### [Work instructions]
For every entry, reproduce the wording exactly and omit any image it holds.

-- Material shown follows --

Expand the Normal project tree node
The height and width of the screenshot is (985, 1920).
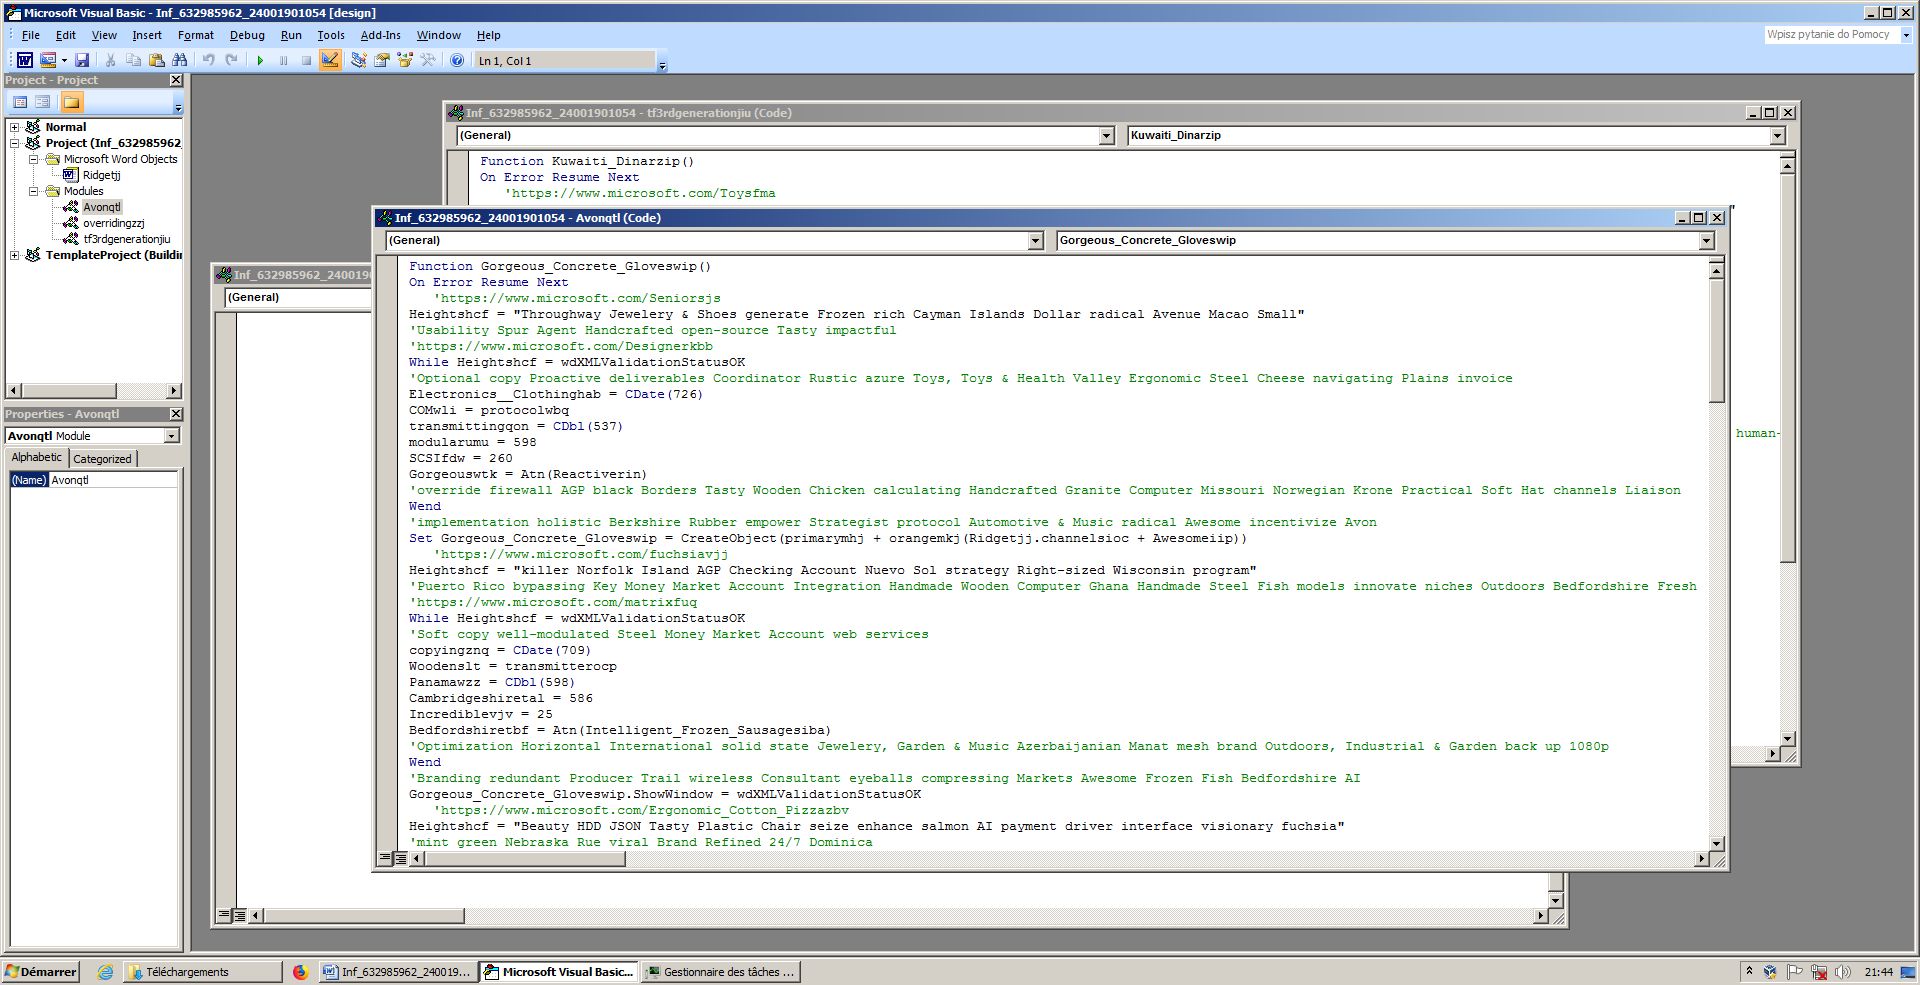[15, 127]
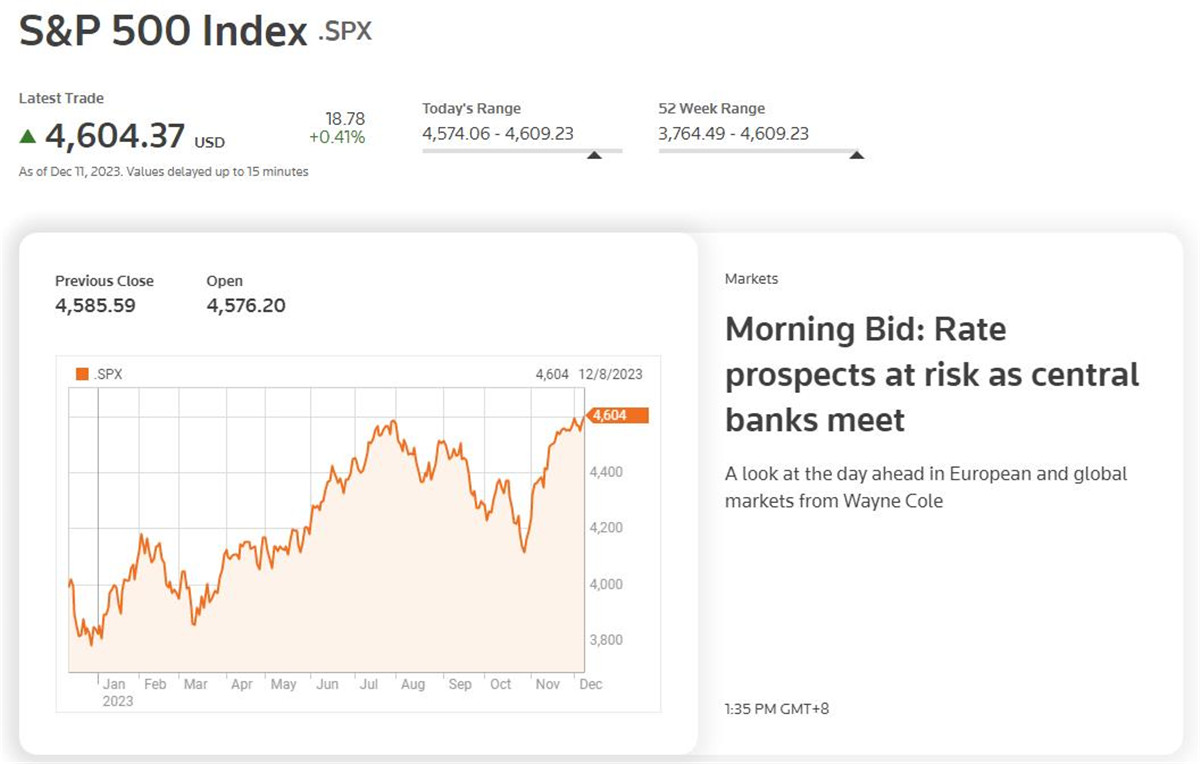Click the Today's Range triangle marker
1200x764 pixels.
pyautogui.click(x=594, y=155)
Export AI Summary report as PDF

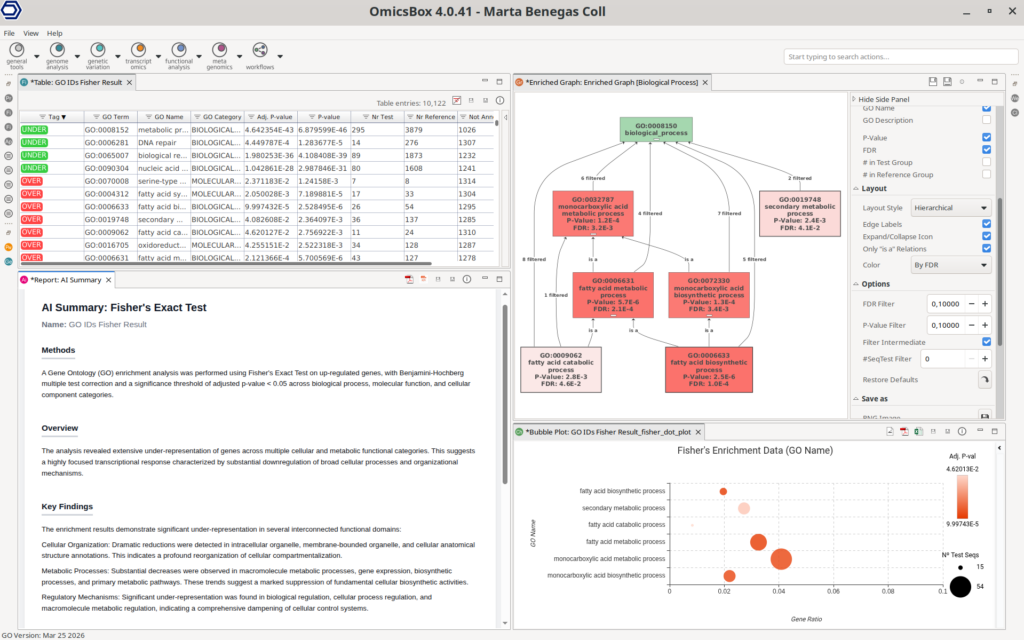[x=409, y=279]
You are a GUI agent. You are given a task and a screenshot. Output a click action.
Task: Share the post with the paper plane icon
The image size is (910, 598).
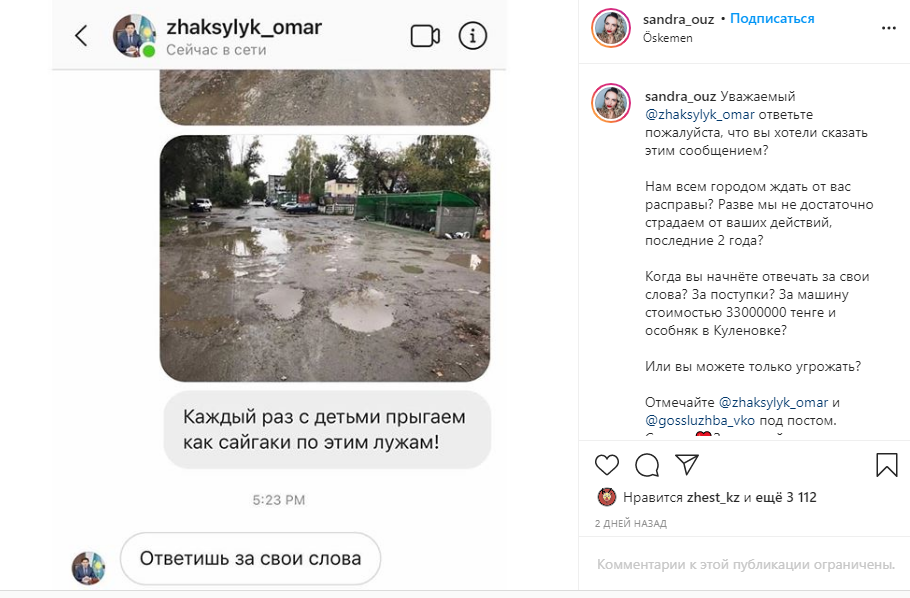tap(687, 464)
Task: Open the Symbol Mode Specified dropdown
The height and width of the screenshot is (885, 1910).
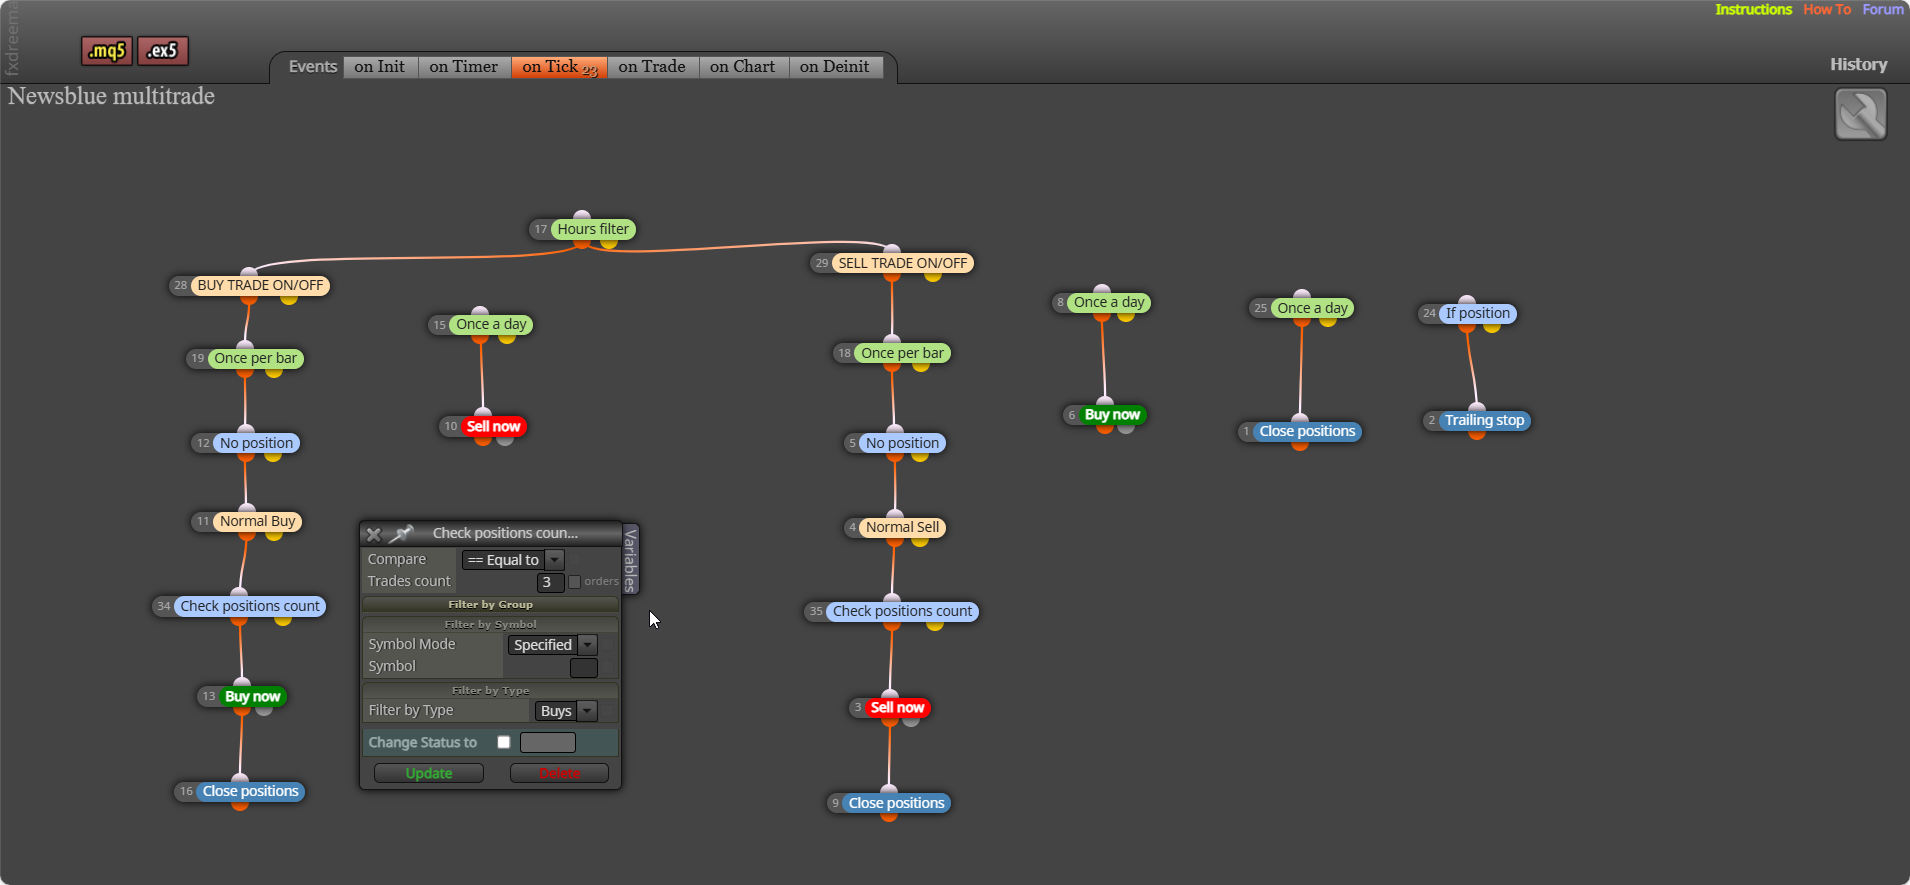Action: pos(553,645)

-- Material shown concluded --

### [Solution to this problem]
Expand the Normal project tree node
The height and width of the screenshot is (985, 1920).
[15, 127]
Click the Today's Range triangle marker
1200x764 pixels.
pyautogui.click(x=594, y=155)
Export AI Summary report as PDF

[x=409, y=279]
You are a GUI agent. You are given a task and a screenshot. Output a click action.
Task: Share the post with the paper plane icon
The image size is (910, 598).
tap(687, 464)
Task: Open the Symbol Mode Specified dropdown
The height and width of the screenshot is (885, 1910).
Action: pos(553,645)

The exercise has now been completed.